The request: Reproduce the listing below verbatim, from the line with "Given: Open Brazil's" to the line with "pyautogui.click(x=1134, y=679)", both included.

(Dataset entries)

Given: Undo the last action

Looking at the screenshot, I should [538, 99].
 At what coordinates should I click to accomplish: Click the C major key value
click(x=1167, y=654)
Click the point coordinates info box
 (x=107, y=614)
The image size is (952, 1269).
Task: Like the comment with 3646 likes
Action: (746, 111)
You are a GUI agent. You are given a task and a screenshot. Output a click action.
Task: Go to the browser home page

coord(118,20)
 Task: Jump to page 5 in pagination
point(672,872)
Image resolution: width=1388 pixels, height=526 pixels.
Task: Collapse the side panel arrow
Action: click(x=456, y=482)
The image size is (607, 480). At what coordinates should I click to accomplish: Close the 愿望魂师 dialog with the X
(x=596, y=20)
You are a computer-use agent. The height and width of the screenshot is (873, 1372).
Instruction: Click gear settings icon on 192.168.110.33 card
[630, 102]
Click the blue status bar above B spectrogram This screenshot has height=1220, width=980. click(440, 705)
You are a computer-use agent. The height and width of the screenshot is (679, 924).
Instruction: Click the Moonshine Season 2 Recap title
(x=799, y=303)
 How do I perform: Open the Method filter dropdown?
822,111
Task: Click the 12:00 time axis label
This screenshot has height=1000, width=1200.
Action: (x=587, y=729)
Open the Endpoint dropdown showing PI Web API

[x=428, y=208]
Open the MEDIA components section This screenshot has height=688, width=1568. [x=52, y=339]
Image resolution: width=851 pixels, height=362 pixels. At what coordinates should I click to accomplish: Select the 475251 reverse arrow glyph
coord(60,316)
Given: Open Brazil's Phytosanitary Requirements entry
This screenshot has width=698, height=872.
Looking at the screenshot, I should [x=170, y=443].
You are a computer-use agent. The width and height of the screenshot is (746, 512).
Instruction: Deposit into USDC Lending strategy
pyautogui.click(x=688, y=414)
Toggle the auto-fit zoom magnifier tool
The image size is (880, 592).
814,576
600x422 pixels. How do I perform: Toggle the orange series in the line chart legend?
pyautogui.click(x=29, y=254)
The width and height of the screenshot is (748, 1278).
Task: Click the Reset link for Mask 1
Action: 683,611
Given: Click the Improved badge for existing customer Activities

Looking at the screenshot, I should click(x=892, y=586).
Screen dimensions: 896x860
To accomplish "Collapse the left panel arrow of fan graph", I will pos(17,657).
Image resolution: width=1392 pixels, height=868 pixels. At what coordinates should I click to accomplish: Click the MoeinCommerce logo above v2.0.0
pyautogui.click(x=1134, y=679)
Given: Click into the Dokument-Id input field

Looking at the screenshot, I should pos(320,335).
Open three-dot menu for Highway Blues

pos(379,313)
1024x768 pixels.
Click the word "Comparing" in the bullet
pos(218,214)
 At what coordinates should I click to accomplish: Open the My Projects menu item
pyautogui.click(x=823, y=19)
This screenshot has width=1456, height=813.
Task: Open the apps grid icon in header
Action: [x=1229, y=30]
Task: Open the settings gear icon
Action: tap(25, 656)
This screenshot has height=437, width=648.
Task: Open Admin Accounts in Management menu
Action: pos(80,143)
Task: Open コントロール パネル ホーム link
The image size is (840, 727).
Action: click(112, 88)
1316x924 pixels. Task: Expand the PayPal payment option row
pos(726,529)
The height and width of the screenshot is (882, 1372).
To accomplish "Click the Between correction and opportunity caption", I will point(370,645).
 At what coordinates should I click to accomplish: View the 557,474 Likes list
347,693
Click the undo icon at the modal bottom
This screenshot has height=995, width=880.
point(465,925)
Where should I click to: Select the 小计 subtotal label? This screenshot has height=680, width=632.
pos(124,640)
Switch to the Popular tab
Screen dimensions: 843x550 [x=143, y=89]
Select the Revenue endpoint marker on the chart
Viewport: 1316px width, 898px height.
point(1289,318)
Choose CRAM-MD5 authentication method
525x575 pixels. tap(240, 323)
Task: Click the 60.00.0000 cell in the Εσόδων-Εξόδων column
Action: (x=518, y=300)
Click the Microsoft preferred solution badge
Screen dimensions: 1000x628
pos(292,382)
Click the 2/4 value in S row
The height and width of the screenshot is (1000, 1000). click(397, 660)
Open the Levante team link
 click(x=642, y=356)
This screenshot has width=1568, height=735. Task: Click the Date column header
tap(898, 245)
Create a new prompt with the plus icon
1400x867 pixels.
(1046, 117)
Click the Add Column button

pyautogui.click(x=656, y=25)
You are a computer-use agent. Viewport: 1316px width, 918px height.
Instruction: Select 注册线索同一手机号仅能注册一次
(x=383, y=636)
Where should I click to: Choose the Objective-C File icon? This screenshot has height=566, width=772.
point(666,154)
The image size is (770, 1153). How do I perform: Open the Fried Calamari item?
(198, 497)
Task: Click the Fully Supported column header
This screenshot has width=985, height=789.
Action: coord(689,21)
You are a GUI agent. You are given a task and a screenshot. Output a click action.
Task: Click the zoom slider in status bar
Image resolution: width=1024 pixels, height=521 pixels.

Written response:
Given: Open Brazil's Phytosanitary Requirements entry
This screenshot has width=698, height=872.
Looking at the screenshot, I should [x=170, y=443].
You are a computer-use agent. The width and height of the screenshot is (746, 512).
Instruction: Deposit into USDC Lending strategy
pyautogui.click(x=688, y=414)
Toggle the auto-fit zoom magnifier tool
The image size is (880, 592).
814,576
600x422 pixels. How do I perform: Toggle the orange series in the line chart legend?
pyautogui.click(x=29, y=254)
The width and height of the screenshot is (748, 1278).
Task: Click the Reset link for Mask 1
Action: 683,611
Given: Click the Improved badge for existing customer Activities

Looking at the screenshot, I should click(x=892, y=586).
Screen dimensions: 896x860
To accomplish "Collapse the left panel arrow of fan graph", I will pos(17,657).
Image resolution: width=1392 pixels, height=868 pixels. At what coordinates should I click to accomplish: Click the MoeinCommerce logo above v2.0.0
pyautogui.click(x=1134, y=679)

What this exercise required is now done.